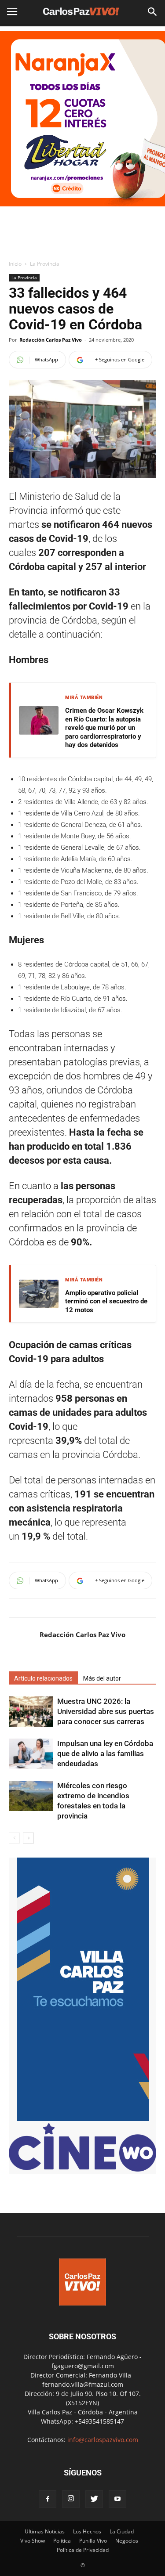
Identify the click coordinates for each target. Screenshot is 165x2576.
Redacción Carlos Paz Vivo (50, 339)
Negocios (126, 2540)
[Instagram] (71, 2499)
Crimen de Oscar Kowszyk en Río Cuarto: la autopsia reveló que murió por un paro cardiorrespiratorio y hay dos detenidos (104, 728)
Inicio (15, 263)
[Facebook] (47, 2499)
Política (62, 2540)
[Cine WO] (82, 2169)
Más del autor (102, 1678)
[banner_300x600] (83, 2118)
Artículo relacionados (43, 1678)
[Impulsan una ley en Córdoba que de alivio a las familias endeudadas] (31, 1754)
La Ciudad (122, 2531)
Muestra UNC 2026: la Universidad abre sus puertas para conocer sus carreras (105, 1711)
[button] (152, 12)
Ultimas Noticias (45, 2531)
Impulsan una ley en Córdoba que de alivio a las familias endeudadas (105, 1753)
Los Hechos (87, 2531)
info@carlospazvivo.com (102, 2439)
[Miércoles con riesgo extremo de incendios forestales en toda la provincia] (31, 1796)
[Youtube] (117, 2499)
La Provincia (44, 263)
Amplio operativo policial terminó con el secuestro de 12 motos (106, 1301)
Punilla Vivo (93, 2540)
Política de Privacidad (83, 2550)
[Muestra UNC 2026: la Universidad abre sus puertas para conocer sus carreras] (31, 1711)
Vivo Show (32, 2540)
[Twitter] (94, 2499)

Exercise prompt: Restate the full listing word for word, excluding images.

Finished task:
Identify the click coordinates for each target. Screenshot is 165x2576.
Redacción Carlos Paz Vivo (50, 339)
Negocios (126, 2540)
[Instagram] (71, 2499)
Crimen de Oscar Kowszyk en Río Cuarto: la autopsia reveló que murió por un paro cardiorrespiratorio y hay dos detenidos (104, 728)
Inicio (15, 263)
[Facebook] (47, 2499)
Política (62, 2540)
[Cine WO] (82, 2169)
Más del autor (102, 1678)
[banner_300x600] (83, 2118)
Artículo relacionados (43, 1678)
[Impulsan una ley en Córdoba que de alivio a las familias endeudadas] (31, 1754)
La Ciudad (122, 2531)
Muestra UNC 2026: la Universidad abre sus puertas para conocer sus carreras (105, 1711)
[button] (152, 12)
Ultimas Noticias (45, 2531)
Impulsan una ley en Córdoba que de alivio a las familias endeudadas (105, 1753)
Los Hechos (87, 2531)
info@carlospazvivo.com (102, 2439)
[Miércoles con riesgo extremo de incendios forestales en toda la provincia] (31, 1796)
[Youtube] (117, 2499)
La Provincia (44, 263)
Amplio operativo policial terminó con el secuestro de 12 motos (106, 1301)
Punilla Vivo (93, 2540)
Política de Privacidad (83, 2550)
[Muestra UNC 2026: la Universidad abre sus puertas para conocer sus carreras] (31, 1711)
Vivo Show (32, 2540)
[Twitter] (94, 2499)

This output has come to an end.